London: Rahul Gandhi will address meetings at the London School of Economics and the International Institute for Strategic Studies here and travel to Birmingham during his August 24-25 visit to Britain, it was confirmed on Monday.
The 48-year-old Congress president is no stranger to Britain since he spent a year doing an MPhil at Trinity College, Cambridge, though it was under an assumed name.
It is believed this will be the first time he speaks in public in Britain. The LSE is a Left-leaning institution where Amartya Sen, for example, regularly does his book launches. But it is no longer the hotbed of radical thinking it once was.
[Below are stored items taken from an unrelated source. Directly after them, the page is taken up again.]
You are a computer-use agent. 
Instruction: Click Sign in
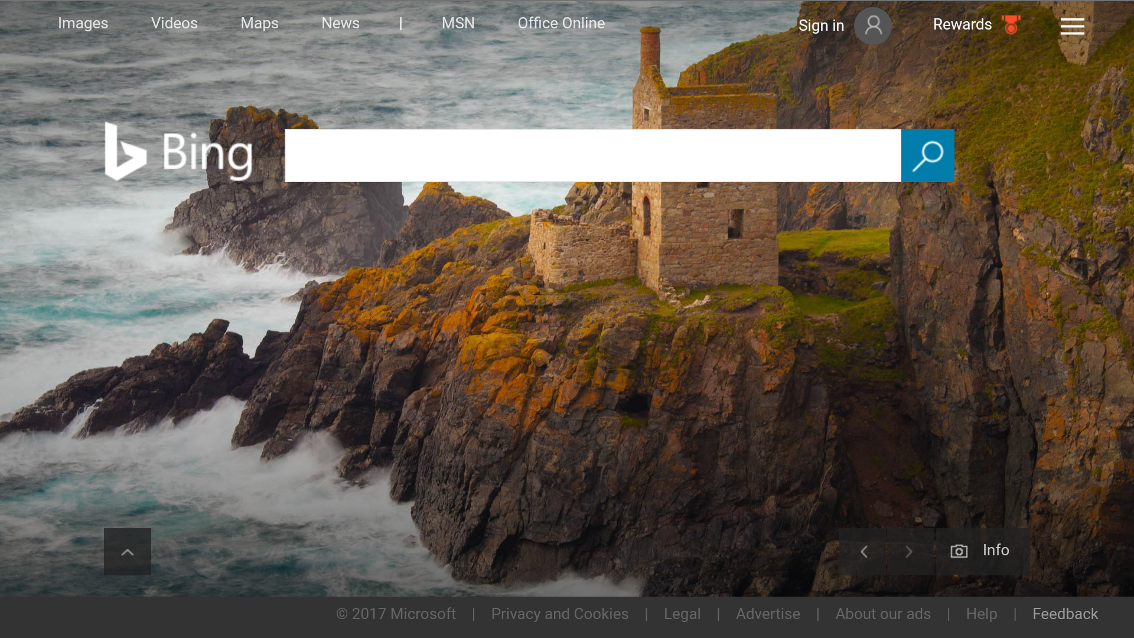point(821,25)
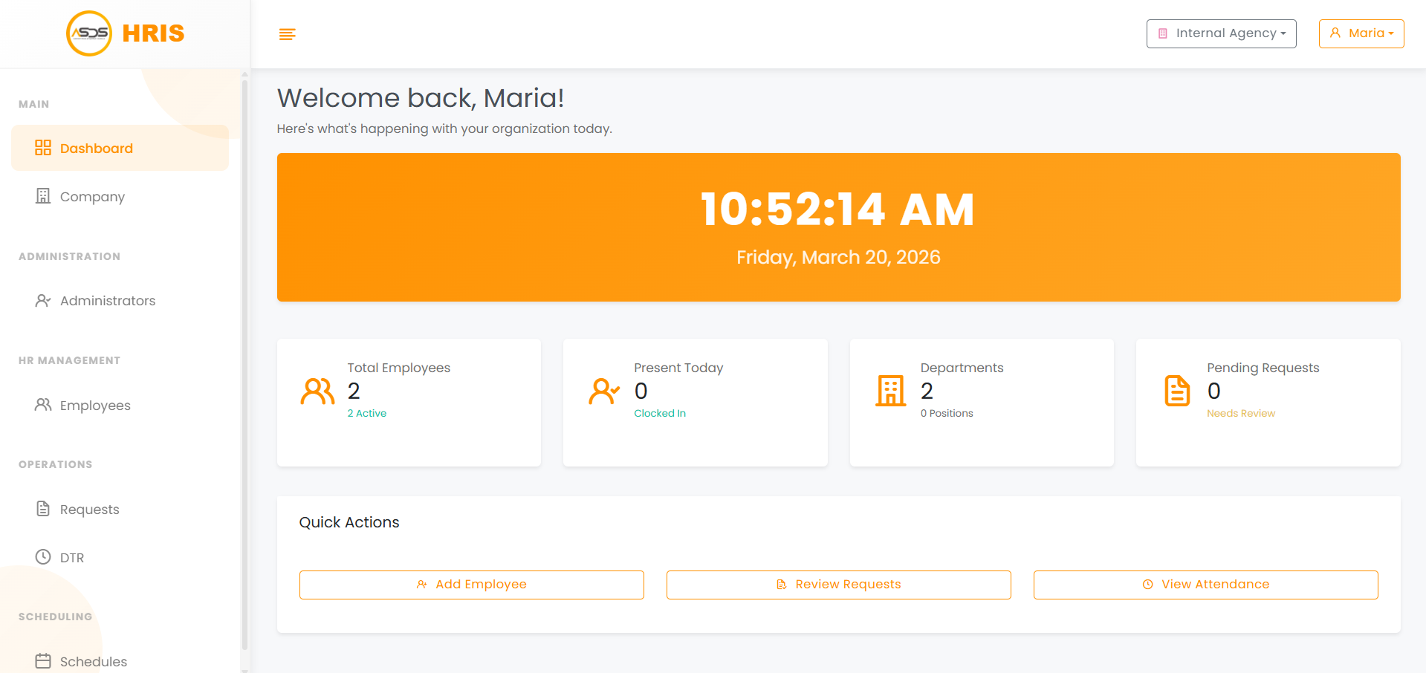
Task: Click the View Attendance button
Action: [x=1205, y=585]
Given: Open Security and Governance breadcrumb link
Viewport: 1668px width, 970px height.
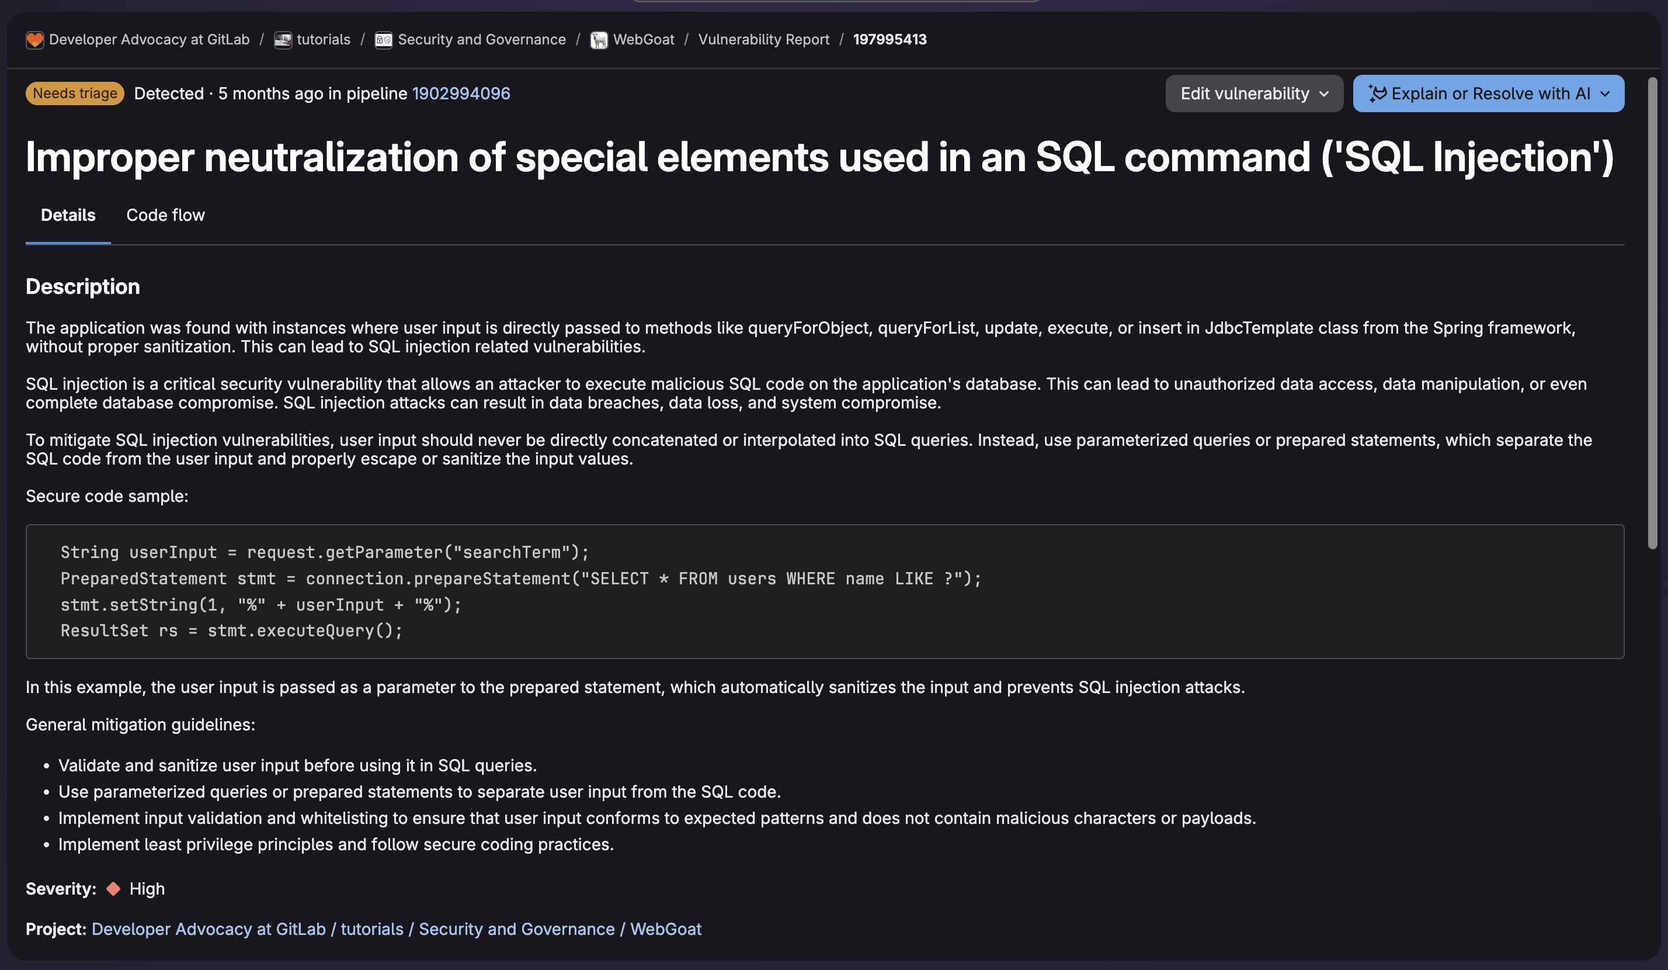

Mukulika Banerjee, director of the LSE's South Asia Centre, promised: "I shall do my best to be polite and probing!"
Rahul will be coming to Britain after an equally brief visit to Germany, where he is expected to meet Chancellor Angela Merkel and foreign minister Heiko Maas.
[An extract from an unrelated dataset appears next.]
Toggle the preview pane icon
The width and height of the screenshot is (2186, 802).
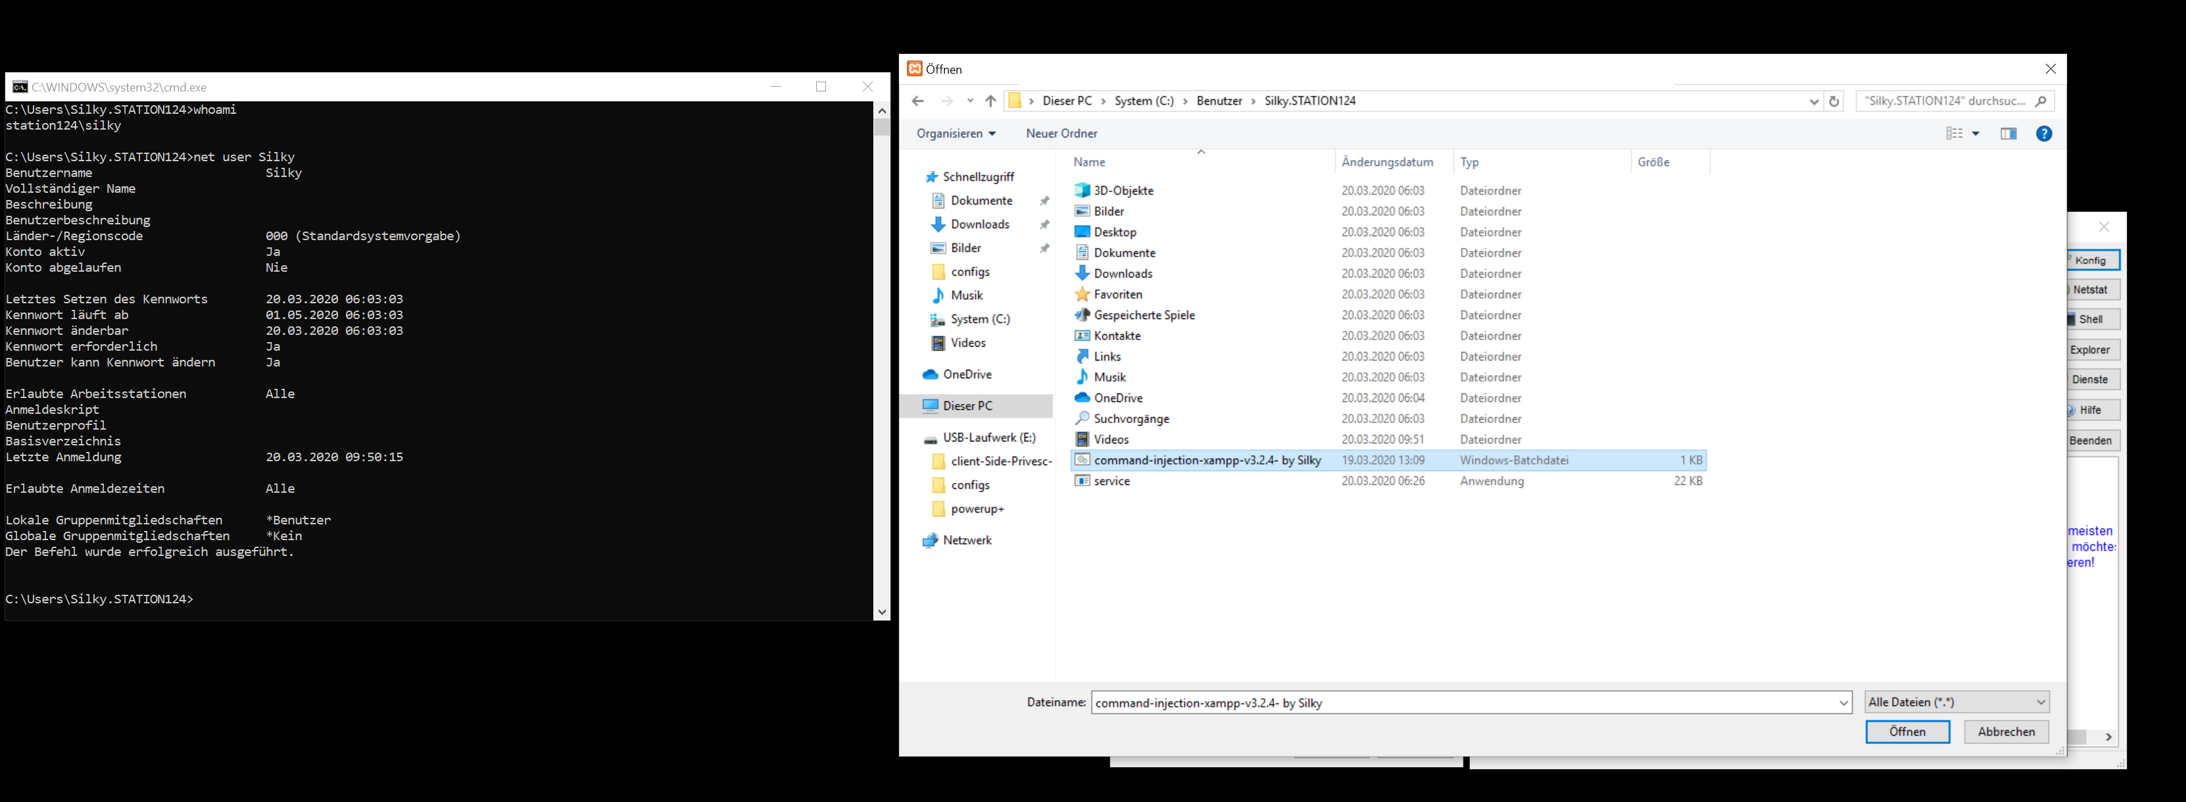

So far Narendra Modi, supported by a near-fanatical following among Britain's large and prosperous Gujarati population, has had things pretty much his own way in Britain.
Wembley Stadium was famously packed for his live address in November 2015 when he came to Britain for the first time as Prime Minister. David Cameron, then British Prime Minister, was happy to provide a warm-up act. Modi was in London in April this year for the Commonwealth Heads of Government Meeting.
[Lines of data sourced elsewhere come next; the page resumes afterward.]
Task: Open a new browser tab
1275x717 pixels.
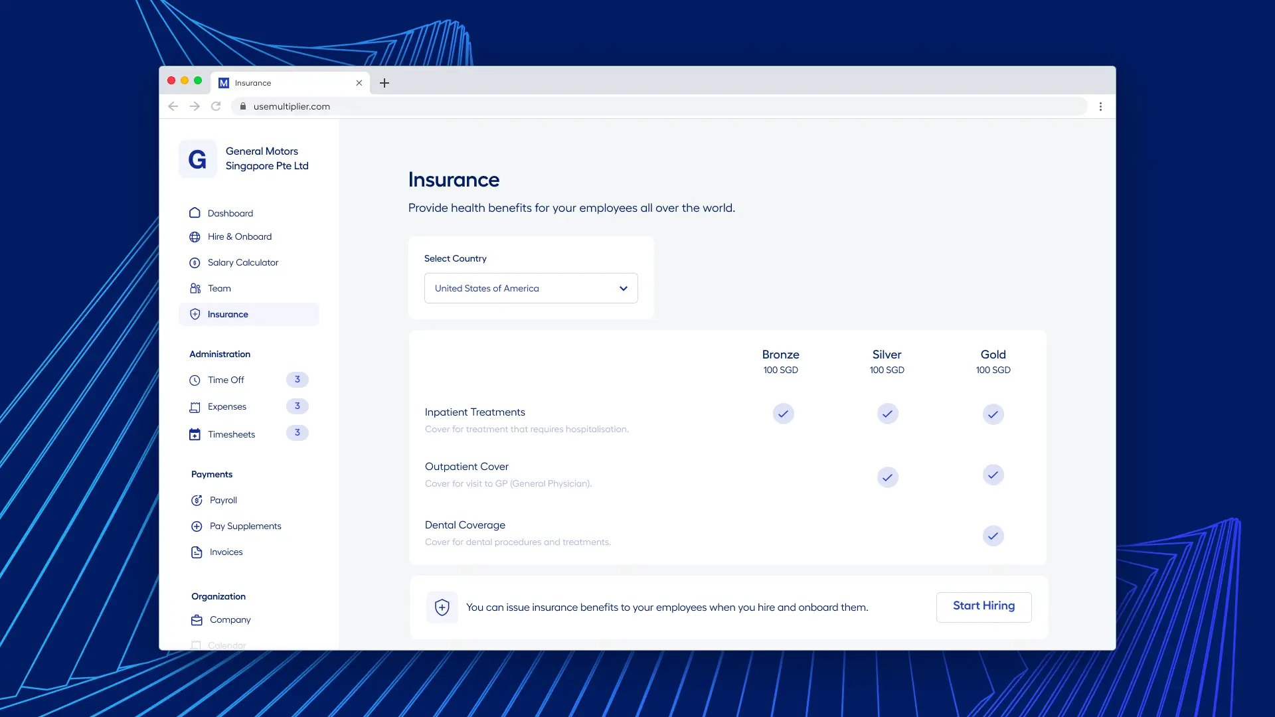Action: point(384,83)
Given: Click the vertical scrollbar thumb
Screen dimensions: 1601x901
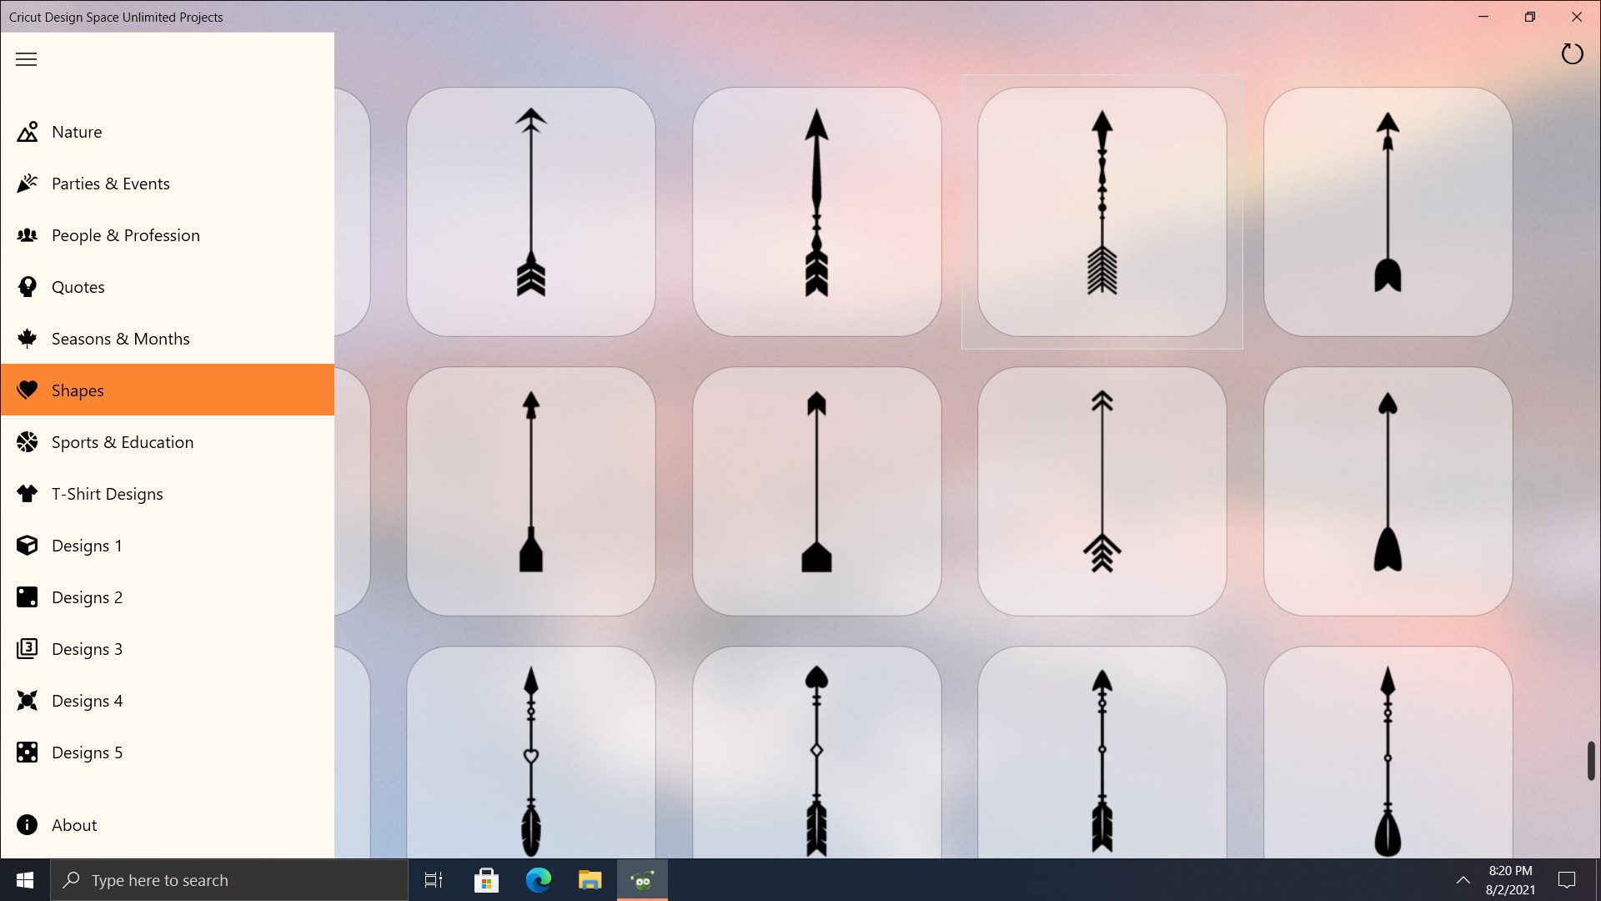Looking at the screenshot, I should [1590, 760].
This will be the first opportunity for British Indians to assess whether Rahul is prime ministerial material.
Although Rahul's meeting is being held at the LSE, it has been organised by National Indian Students and Alumni Union UK (Nisau), which claims to have 7,000 members and to represent some 20,000 Indian students scattered through British universities.
It strives to be an apolitical organisation that attempts to acquaint students from India as well as young British Indians with the realities of contemporary India, its founder and chairperson, Sanam Arora, told The Telegraph.
Arora, herself a former LSE student who now works as a management consultant, said the organisation was set up six years ago to encourage open and informed discussion about India without being "maligned as belonging to the extreme Right or Left".
"We heard Rahul Gandhi was coming here after Germany and we are super lucky to get him," she said.
Rahul's meeting will be part of a series called "India perspective", she said. "Nisau's 'perspective' was launched in October 2017 as (a) platform for UK students and youth to engage with India in a constructive and meaningful fashion."